• Your instructions
Add -115 to each coordinate in the answers, and reproduce the lines from the line containing "Click the M label" through the line containing "pos(487,13)", inclusive, with their requests and all other text unchanged.
◆ ◆ ◆ ◆ ◆
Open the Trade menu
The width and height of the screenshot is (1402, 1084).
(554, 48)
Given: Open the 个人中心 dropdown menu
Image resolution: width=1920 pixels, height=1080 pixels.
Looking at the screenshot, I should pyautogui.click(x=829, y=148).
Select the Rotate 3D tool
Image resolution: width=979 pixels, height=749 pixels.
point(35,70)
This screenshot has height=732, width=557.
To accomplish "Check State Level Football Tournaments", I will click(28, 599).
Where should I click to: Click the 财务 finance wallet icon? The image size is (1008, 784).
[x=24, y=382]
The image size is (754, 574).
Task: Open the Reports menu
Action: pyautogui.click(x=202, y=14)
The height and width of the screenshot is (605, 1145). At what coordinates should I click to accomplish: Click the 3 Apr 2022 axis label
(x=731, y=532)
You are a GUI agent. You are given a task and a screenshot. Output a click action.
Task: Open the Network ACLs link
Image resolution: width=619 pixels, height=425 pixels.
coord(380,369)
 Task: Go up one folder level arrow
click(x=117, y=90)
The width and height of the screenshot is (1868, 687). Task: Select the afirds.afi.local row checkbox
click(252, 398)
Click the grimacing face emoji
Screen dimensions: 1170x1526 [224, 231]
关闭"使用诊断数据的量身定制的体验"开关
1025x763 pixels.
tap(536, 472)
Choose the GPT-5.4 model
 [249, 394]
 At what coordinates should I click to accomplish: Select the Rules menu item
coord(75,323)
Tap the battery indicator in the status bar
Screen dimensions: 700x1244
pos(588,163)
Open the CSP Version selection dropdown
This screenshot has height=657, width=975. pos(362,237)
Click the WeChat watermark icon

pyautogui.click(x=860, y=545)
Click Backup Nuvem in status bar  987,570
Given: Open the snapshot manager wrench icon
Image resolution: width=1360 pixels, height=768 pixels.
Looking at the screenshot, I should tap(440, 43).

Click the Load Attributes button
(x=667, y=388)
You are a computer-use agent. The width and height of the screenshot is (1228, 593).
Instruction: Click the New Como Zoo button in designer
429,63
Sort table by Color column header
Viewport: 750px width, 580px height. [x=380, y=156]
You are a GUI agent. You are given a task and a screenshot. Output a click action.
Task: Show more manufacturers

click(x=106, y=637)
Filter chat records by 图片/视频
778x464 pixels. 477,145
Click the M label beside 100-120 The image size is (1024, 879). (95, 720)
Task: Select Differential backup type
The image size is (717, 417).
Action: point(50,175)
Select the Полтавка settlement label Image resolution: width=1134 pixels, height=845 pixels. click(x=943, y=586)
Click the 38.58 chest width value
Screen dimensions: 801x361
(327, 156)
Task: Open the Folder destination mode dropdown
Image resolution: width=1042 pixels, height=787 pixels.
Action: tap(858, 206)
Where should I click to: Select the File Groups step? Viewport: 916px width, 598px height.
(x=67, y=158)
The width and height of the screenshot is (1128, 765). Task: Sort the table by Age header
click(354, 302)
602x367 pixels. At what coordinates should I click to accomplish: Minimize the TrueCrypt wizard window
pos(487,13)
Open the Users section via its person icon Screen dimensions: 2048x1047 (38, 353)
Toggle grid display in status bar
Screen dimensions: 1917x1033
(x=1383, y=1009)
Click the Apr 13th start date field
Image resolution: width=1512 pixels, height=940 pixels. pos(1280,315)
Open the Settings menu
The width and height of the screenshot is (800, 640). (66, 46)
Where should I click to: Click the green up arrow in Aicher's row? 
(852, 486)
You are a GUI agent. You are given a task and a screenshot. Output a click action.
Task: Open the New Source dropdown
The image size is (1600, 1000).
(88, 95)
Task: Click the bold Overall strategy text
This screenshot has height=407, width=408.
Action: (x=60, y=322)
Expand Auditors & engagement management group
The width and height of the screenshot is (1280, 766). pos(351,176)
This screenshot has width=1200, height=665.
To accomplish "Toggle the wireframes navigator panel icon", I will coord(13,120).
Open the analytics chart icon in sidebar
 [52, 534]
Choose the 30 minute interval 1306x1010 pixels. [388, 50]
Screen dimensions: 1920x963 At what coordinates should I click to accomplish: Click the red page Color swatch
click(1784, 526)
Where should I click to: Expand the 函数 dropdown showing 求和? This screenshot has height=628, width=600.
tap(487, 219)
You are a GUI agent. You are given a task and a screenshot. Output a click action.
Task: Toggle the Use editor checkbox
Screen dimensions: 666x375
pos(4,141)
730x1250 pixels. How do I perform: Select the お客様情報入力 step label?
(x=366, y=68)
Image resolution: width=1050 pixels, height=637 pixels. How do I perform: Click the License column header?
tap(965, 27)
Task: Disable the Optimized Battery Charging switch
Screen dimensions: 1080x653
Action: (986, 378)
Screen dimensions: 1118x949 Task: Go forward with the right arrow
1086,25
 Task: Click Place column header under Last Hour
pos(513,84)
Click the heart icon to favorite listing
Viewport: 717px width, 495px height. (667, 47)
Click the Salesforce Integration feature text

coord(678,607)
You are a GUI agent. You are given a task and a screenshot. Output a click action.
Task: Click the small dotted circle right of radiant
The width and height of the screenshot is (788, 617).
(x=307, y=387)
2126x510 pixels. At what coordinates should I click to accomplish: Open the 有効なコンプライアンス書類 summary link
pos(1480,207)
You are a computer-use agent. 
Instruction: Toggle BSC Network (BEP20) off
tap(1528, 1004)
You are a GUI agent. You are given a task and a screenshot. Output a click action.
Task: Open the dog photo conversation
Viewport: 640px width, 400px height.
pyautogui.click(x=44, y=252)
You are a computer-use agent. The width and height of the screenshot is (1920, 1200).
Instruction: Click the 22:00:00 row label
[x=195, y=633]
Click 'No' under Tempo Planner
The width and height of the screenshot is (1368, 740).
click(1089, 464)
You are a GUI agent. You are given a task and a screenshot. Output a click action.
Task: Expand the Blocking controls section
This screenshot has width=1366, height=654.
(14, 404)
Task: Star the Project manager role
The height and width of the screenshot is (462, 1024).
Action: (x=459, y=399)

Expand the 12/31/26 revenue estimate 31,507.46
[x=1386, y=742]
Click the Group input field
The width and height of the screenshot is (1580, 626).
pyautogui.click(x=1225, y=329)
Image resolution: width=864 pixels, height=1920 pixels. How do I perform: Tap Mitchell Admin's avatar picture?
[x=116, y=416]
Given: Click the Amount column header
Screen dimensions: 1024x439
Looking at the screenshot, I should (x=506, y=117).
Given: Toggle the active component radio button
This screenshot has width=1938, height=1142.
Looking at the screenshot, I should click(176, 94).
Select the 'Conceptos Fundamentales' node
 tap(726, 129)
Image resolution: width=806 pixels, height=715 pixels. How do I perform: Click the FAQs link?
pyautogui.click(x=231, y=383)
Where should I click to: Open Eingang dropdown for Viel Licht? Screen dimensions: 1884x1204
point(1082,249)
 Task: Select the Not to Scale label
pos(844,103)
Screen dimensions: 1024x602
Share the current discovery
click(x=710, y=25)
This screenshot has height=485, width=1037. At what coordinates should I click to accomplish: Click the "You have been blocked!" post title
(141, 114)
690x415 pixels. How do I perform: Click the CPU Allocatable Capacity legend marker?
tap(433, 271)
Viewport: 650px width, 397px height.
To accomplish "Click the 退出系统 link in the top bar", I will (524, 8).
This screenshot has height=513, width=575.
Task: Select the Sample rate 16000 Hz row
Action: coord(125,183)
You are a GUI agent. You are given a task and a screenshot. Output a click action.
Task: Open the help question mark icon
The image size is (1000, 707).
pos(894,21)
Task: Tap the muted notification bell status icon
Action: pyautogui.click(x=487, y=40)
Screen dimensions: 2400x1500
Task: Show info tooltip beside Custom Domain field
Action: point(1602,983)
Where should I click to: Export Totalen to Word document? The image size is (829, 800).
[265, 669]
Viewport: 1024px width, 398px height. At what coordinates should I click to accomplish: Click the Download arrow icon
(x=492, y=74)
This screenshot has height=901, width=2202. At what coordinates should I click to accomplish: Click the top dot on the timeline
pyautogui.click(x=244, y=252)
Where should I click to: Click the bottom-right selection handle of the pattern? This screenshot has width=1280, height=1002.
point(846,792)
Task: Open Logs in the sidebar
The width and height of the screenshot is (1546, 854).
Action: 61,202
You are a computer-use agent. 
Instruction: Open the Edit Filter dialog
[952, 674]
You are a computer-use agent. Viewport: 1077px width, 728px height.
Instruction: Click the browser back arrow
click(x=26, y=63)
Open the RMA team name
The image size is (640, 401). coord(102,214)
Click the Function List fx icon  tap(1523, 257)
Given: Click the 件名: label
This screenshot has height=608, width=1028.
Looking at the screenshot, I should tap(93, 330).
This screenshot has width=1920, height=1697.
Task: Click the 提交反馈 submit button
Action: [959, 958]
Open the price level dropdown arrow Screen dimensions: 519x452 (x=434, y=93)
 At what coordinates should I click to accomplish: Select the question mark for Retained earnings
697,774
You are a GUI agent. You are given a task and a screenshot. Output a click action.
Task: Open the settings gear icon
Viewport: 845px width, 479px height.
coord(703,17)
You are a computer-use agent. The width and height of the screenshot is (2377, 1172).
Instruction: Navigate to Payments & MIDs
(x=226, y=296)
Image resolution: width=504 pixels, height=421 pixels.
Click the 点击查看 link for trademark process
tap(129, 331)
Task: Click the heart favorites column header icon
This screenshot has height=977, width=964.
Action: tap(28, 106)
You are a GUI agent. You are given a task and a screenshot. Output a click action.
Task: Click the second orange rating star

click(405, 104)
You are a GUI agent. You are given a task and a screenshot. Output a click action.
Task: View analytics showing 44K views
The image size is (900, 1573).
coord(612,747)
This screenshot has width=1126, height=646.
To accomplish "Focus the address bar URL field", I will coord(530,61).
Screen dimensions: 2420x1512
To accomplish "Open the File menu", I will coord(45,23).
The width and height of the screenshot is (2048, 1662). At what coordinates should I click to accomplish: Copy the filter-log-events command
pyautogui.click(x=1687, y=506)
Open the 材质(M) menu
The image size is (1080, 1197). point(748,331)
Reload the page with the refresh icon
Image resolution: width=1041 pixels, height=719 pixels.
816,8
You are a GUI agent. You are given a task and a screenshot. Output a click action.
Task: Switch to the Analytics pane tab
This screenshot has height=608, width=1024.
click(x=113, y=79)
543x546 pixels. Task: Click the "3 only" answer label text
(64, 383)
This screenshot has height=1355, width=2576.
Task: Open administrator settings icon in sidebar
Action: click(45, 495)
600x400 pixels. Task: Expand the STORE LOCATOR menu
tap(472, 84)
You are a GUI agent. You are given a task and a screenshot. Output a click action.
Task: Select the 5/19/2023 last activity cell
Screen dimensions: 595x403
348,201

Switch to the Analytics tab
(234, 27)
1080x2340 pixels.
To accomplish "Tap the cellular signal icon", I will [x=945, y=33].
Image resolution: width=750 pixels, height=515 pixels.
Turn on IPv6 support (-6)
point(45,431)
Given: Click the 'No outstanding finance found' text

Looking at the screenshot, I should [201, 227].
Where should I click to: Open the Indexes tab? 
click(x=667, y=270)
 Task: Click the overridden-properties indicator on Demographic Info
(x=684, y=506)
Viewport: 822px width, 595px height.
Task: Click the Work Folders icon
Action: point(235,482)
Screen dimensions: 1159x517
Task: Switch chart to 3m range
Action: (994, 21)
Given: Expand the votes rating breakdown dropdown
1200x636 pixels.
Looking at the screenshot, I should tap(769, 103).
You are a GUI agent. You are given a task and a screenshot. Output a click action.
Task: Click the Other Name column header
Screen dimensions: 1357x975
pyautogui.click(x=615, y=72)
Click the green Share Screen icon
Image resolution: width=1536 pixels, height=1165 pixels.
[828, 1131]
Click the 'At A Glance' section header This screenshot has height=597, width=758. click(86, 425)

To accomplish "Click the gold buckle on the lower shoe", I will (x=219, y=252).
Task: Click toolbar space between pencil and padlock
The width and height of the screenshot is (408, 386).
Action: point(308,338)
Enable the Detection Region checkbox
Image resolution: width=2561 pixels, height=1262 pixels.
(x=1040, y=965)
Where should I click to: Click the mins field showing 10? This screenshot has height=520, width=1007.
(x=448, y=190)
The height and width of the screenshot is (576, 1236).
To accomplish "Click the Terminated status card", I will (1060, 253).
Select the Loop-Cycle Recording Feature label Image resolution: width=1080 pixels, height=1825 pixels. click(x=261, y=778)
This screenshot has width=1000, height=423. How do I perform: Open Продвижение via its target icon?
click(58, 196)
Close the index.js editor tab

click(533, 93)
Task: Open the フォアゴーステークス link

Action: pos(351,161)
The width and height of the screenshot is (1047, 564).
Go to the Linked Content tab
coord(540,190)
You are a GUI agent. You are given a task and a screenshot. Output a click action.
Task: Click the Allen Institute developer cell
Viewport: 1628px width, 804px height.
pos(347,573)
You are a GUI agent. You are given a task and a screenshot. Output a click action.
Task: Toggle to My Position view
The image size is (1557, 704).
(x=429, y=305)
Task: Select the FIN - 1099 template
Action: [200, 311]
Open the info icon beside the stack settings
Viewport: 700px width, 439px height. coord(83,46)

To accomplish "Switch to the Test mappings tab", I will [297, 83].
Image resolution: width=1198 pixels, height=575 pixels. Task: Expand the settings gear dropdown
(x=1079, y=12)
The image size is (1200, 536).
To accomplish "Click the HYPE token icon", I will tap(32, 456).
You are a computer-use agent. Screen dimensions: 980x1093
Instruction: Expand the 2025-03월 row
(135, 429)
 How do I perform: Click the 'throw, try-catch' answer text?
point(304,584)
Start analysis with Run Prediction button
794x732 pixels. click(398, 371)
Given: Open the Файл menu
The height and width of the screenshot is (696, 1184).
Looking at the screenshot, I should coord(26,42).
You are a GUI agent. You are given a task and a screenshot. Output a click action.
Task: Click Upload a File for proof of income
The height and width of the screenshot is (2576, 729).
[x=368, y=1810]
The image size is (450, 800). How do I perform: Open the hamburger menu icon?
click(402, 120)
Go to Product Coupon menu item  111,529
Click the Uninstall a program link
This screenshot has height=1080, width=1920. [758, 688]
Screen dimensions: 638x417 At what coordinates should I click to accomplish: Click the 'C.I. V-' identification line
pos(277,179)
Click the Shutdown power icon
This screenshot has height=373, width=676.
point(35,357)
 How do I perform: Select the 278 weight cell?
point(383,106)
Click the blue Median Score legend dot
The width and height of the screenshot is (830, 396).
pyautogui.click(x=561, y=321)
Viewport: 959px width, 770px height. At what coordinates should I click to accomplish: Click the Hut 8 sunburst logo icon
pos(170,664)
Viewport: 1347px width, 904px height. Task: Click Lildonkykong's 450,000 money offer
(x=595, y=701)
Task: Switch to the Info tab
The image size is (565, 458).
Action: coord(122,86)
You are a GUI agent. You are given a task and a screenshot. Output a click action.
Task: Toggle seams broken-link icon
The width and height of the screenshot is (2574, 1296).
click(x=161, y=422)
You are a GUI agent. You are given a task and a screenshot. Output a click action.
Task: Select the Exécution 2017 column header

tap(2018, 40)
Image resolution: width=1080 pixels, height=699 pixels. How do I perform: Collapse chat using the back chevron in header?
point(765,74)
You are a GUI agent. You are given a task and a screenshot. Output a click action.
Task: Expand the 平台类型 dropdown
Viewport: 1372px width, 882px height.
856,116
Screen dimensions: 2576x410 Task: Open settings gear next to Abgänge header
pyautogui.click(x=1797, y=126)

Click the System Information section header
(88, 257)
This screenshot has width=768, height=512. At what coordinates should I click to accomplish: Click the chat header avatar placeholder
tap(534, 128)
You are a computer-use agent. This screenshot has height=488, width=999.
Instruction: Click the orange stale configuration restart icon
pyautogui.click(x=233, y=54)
◆ ◆ ◆ ◆ ◆
• The result
Click the M label beside 100-120 The image size is (1024, 879). (-20, 605)
Task: Select Differential backup type
The image size is (717, 417).
Action: point(-65,60)
Select the Полтавка settlement label Image resolution: width=1134 pixels, height=845 pixels. click(x=828, y=471)
Click the 38.58 chest width value
Screen dimensions: 801x361
(212, 41)
Task: Open the Folder destination mode dropdown
Image resolution: width=1042 pixels, height=787 pixels.
Action: tap(743, 91)
Where should I click to: Select the File Groups step? Viewport: 916px width, 598px height.
(x=-48, y=43)
The width and height of the screenshot is (1128, 765). Task: Sort the table by Age header
click(239, 187)
602x367 pixels. At what coordinates should I click to accomplish: Minimize the TrueCrypt wizard window
pos(372,-102)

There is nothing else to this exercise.